First museum's director (2006-2024) was Robert Kostro. In September 2024 Marcin Napiórkowski was appointed director.
The museum council (2024-2028) includes Jolanta Choińska-Mika, Dorota Folga-Januszewska, Andrzej Friszke, Robert I. Frost, Aleksander Hall, Łukasz Kamiński, Krzysztof Mikulski, Michał Niezabitowski, Alvydas Nikžentaitis, Paweł Pietrzyk, Dariusz Stola, Tomasz Szarota, Małgorzata Zakrzewska, Marcin Zaremba.

Previous board members include Richard Butterwick-Pawlikowski, Władysław Bartoszewski, Andrzej Chojnowski, Norman Davies, Jarosław Gowin, Rafał Habielski, Wojciech Kilar, Marek Kraszewski, Janusz Kurtyka, Ryszard Legutko, Andrzej Paczkowski, Kazimierz Przybysz, Andrzej Seweryn, Wojciech Tygielski, Zofia Zielińska, Alicja Knast, Filip Musiał, Andrzej Rottermund, Paweł Śpiewak, Renata Wiśniewska, Wojciech Roszkowski, Andrzej Chwalba, Wojciech Fałkowski, Paulina Florjanowicz, Adolf Juzwenko, Zdzisław Krasnodębski, Katarzyna Mieczkowska, Andrzej Nowak, Bronisław Wildstein.

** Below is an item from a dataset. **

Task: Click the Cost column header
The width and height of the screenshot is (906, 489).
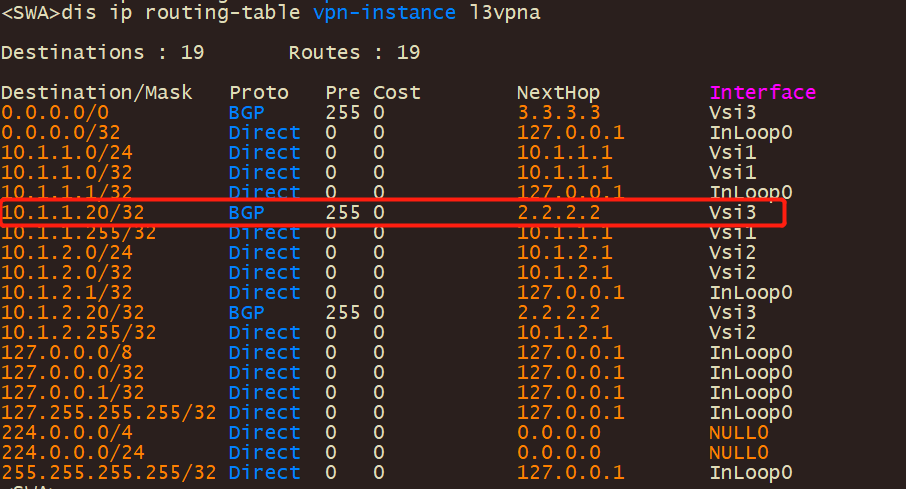Action: (397, 93)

According to the museum's Web site, the permanent exhibition will be narrative in form and will use multimedia technologies to "immerse visitors in the sights, sounds and sensations typical for various eras." Until the opening of the permanent exhibition, the museum will conduct research, education, and public programs. The museum also implements international projects promoting Polish history.

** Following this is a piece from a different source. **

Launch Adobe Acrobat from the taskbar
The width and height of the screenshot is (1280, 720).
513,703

Some exhibits the Museum has organized include "Dwudziestolecie. Oblicza Nowoczesności" (The 1920s: Faces of Modernity) in 2008–2009; "Wojenne Rozstania" (Wartime Separation) in 2009–2010; "Under a Common Sky: The Commonwealth of Nations, Religions, and Cultures (16th-18th century) at the Royal Castle in Warsaw in summer 2012. Additional exhibits the Museum has organized with Google Cultural Institute include "Separated by History," featuring the experiences of families separated during the years 1939-1989 and based on the museum's project of the same name, "The Solidarity and the Fall of the Iron Curtain," about the Solidarity movement and its role in the end of Communism, and "Jan Karski: Humanity's Hero," about the life and work of Jan Karski, who reported to the Polish government-in-exile and the Western Allies about the situation in German-occupied Poland during World War II.

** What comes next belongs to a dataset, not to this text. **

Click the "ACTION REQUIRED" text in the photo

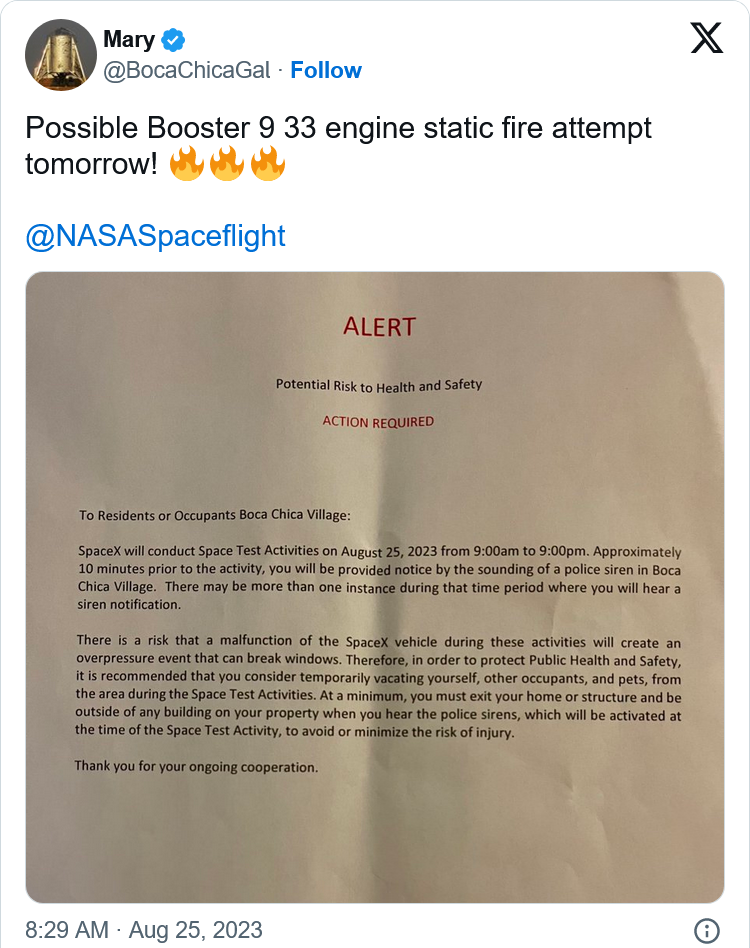[378, 421]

On 11 October 2018, the construction of the new seat of the museum was officially inaugurated. The ceremony was attended by Prime Minister Mateusz Morawiecki and Minister of Culture and National Heritage Piotr Gliński. The WXCA architectural studio won the contest to design the building, which would be located in the Warsaw Citadel area. The construction of the museum took five years and in August 2023 it was finished.

In 2024, the museum was awarded the Prix Versailles, a UNESCO prize which recognizes the finest contemporary projects worldwide. The building won in the Museums category and was selected alongside six other museums around the world.